Boğuk miyavlamasıyla “Hey taze krema isteyen var mı?" diye mırladı.

Fromage ya da ben bir kelime bile söylemeye fırsat bulamadan Cara “Teşekkür ederim, HAYIR. Hepimiz gelmeden akşam yemeğimizi yedik.” diye cevapladı.

Fromage ona dik dik baktı.

Kardeşimi iyi tanıdığımdan ve hemen kavga edebileceğini umarak, konuyu çabucak değiştirdim.

“Terrance, neler oluyor?" diye miyavladım.

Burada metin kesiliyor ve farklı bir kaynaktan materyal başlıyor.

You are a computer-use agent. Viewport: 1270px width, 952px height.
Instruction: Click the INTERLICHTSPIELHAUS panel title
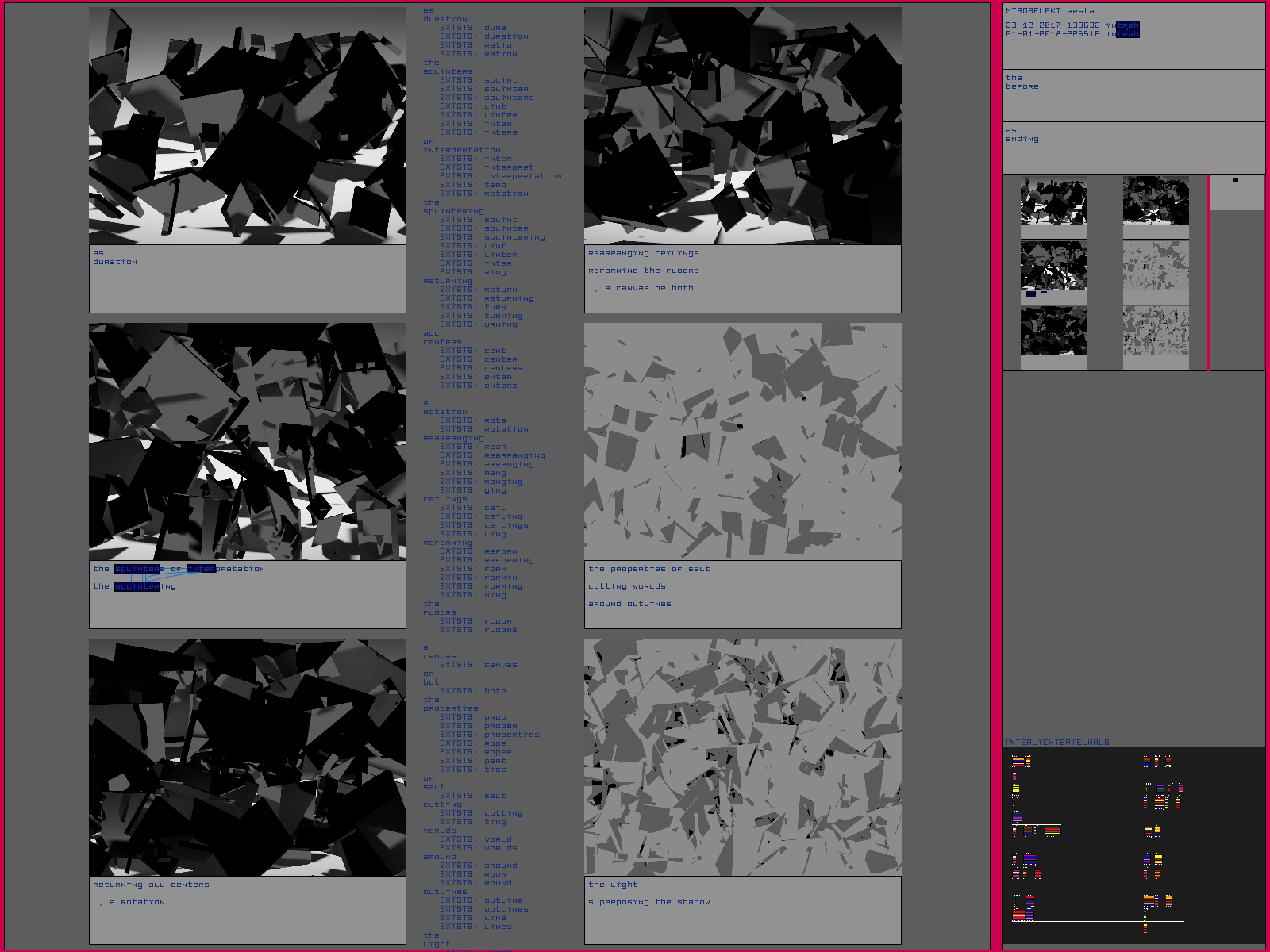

Kütüphanede her zamanki yerlerimize yerleşir yerleşmez “Polo'nun kayıp babası Raoul hakkında bazı önemli haberler var!” dedi Terrance.

Dostumuz Polo ve onun üzücü ailevi durumu hakkında açıklama yapmam gerekiyor.

Polo Pekin’li bir kuçukuçu. Kısa, minicik ve benden biraz daha büyük.

Bu yıl Haziran ayında Paris'ten Londra'ya taşındığımızda Polo'yla tanışmıştık. Her nedense, Charlotte’un onun gönlünde özel bir yeri vardı.

Charlotte’dan dolayı Fromage ve Polo biraz kıskançtılar. Bu artık unutulmaya yüz tutmuş bir olay olduğu için rahatladım.

Polo’un sahibi şimdi emekli olan popüler bir opera şarkıcısı olan ve Senyora yani Hanımefendi olarak bilinen Senyora Conchita Consoles’di.

Hanımefendi, Himalayalar'daki Everest Dağı'na tırmanırken kayıplara karışan kocası Raoul'u kaybetmişti. Biz sahneye çıkana kadar üzgündü.

Raoul'u kaybetmenin acısını yavaş yavaş üzerinden atıyordu. Ama Polo ve Hanımefendi’nin Raoul'u çok özlediklerini biliyorduk.

Hanımefendi’nin elmas kolyesinin esrarengiz bir şekilde çalınması olayını araştırırken Polo’ya yardım ettikten sonra iyi birer arkadaş olduk.

Fromage’ın ortadan kaybolmuş olması ve kolyenin çok garip bir yerde bulunmuş olmasına rağmen sonuç şaşırtıcı ve bir o kadar harikaydı.